GM Tests Direct-Source Healthcare Plan
General Motors is promising certain workers lower healthcare costs and better service if they agree to handle all their medical needs through one hospital system.
General Motors Co. is promising certain workers in metropolitan Detroit lower healthcare costs and better service if they agree to handle all their medical needs through one hospital system.
The five-year deal with southeast Michigan’s Henry Ford Health System (HFHS) covers everything from doctor visits to major surgery. GM says it will offer the option to about 24,000 salaried employees and dependents in southeastern Michigan.
The scheme is an alternative to the usual healthcare approach, in which the company works through an insurer, who arranges prices with multiple doctors, hospital systems and clinics.

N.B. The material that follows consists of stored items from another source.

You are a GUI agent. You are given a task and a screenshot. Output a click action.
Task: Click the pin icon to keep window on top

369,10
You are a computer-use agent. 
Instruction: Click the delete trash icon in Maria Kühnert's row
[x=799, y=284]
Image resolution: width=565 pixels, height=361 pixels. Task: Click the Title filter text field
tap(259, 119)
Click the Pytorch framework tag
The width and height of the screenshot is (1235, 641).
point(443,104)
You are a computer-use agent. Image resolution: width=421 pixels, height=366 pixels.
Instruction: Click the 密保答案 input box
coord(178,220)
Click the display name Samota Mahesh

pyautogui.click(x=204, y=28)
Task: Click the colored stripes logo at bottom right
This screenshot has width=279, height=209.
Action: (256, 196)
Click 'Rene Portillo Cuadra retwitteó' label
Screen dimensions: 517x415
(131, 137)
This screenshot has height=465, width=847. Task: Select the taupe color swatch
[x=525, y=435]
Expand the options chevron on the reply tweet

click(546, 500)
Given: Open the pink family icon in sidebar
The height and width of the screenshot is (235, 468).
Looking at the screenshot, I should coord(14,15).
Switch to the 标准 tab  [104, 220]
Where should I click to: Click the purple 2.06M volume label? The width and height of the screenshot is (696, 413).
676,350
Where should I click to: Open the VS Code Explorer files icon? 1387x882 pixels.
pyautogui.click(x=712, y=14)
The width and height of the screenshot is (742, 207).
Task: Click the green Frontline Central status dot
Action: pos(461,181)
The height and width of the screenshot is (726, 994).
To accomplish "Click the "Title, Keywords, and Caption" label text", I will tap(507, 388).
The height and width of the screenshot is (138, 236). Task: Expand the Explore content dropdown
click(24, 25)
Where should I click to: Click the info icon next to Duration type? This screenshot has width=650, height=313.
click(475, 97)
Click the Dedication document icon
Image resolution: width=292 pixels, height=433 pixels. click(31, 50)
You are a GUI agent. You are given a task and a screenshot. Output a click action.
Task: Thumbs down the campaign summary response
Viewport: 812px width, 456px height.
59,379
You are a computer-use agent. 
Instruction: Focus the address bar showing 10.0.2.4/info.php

GM says that dealing directly with a healthcare provider will enable it to tailor services—same-day doctor appointments, for example—to its employee base. The approach also allows HFHS to evaluate new approaches to healthcare, pricing and billing without betting their entire business on the outcome.
The five-hospital HFHS network can win additional payments if it meets certain performance goals—and risks paying GM if it falls short, The Wall Street Journal reports. The newspaper notes that 11% of U.S. employers say they plan to set up similar direct deals next year, up from 3% who described similar intentions in 2017.